The ministry said that based on the June contract price, the cost of supplying a 14.2 kg cylinder on an import-linked basis has risen to over ₹1,600. The under-recovery being absorbed on each domestic cylinder is now about ₹700.
Commercial cylinders reflect international prices
Unlike domestic cooking gas, the price of commercial LPG cylinders used by hotels and businesses is revised automatically every month because it directly reflects international benchmarks.
The ministry said that a 19 kg commercial cylinder in Delhi is currently priced at ₹3,113.50, or about ₹164 per kg, after five increases during the West Asia crisis. By comparison, a domestic household pays about ₹66 per kg after the latest revision.

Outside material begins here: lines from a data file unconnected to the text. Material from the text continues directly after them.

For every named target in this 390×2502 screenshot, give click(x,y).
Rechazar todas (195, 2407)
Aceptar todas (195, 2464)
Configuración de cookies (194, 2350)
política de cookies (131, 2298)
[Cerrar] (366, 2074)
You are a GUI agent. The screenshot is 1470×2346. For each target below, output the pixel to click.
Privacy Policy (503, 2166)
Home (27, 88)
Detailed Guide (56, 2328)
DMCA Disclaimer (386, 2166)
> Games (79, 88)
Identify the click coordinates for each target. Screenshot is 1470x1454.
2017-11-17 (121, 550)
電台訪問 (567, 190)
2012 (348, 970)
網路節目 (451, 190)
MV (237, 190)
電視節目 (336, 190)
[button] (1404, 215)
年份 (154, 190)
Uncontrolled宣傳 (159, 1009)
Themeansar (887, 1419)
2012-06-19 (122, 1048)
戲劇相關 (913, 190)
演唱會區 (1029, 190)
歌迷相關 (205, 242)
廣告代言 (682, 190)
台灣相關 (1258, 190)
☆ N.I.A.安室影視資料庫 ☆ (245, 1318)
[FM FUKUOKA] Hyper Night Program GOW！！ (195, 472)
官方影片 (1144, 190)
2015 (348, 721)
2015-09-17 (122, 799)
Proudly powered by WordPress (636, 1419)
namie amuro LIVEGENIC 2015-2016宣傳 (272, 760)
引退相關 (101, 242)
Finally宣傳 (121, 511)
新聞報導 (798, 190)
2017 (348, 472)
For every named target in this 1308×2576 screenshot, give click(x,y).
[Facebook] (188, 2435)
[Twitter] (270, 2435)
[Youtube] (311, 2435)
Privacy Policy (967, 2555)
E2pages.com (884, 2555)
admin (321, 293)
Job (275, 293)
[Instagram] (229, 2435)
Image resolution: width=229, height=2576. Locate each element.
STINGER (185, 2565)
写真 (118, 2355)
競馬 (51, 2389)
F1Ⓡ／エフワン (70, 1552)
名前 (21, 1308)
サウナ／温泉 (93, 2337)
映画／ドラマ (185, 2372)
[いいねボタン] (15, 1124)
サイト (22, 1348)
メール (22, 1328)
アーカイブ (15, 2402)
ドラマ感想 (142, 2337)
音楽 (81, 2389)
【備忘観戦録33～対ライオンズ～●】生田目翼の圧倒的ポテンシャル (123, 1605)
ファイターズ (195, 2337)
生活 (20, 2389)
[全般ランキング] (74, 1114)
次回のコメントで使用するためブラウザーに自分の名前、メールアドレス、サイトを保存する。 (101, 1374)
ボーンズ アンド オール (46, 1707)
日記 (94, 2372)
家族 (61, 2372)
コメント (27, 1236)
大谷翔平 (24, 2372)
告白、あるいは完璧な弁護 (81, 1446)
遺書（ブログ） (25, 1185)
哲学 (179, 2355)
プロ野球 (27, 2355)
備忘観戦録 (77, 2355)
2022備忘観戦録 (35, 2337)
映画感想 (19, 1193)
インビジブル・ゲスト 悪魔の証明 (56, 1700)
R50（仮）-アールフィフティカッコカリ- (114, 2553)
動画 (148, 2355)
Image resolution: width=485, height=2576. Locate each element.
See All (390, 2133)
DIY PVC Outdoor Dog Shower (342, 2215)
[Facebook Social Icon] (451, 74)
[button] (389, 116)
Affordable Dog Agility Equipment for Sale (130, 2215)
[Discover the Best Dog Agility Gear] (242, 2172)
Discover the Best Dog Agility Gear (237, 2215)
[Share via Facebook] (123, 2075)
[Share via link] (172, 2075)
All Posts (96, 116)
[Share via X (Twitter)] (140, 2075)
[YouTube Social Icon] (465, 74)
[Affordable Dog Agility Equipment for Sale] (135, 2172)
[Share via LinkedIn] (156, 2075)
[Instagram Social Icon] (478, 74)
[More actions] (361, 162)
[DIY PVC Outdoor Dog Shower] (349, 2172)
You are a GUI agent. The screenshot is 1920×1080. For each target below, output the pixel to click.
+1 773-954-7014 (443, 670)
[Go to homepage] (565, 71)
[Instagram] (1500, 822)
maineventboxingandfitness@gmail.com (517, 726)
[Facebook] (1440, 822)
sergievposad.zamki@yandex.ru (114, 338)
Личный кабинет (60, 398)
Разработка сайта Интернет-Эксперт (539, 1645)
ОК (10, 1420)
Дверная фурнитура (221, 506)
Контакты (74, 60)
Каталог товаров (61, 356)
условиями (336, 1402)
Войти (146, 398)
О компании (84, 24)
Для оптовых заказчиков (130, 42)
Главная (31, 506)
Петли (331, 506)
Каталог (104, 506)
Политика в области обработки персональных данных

It also noted that commercial gas carries higher taxes and larger margins, placing its price above the cost-reflective level for households.
Opposition on price hike
On Domestic cooking gas LPG prices rising by ₹29 per cylinder, Karnataka Minister Yathindra Siddaramaiah told news agency PTI, “When crude oil prices were lower, the government didn’t pass on the benefit to the common people. Now, when the international price has increased, it has been passed on to the people. This government has been very anti-people and is not looking in the interest of the people.”
“This is causing a huge problem because it’s making inflation skyrocket. It is an absolutely difficult time for the middle class. The government should have accepted it, explained it to the public, and taken them into confidence. Instead, they kept saying all the time that we are the Vishwaguru,”Congress MP Vivek Tankha was quoted as saying by PTI.
Measures taken to secure supply
According to the ministry, domestic LPG production was increased by more than 60 per cent, from about 32 TMT to around 52 TMT, to offset constrained imports.
It also said sourcing was expanded to suppliers across the world, including those that do not route through the Strait of Hormuz, such as the United States, Canada and Algeria. Available LPG supplies were prioritised for households and essential users like hospitals and educational institutions.
On the demand side, consumers were encouraged to shift to piped natural gas (PNG) where available. To prevent diversion of subsidised domestic LPG into the commercial market, OTP-based delivery verification was raised to about 90 per cent in coordination with state governments and industry associations.
The ministry urged people to use this precious resource carefully and adopt energy-efficient cooking practices.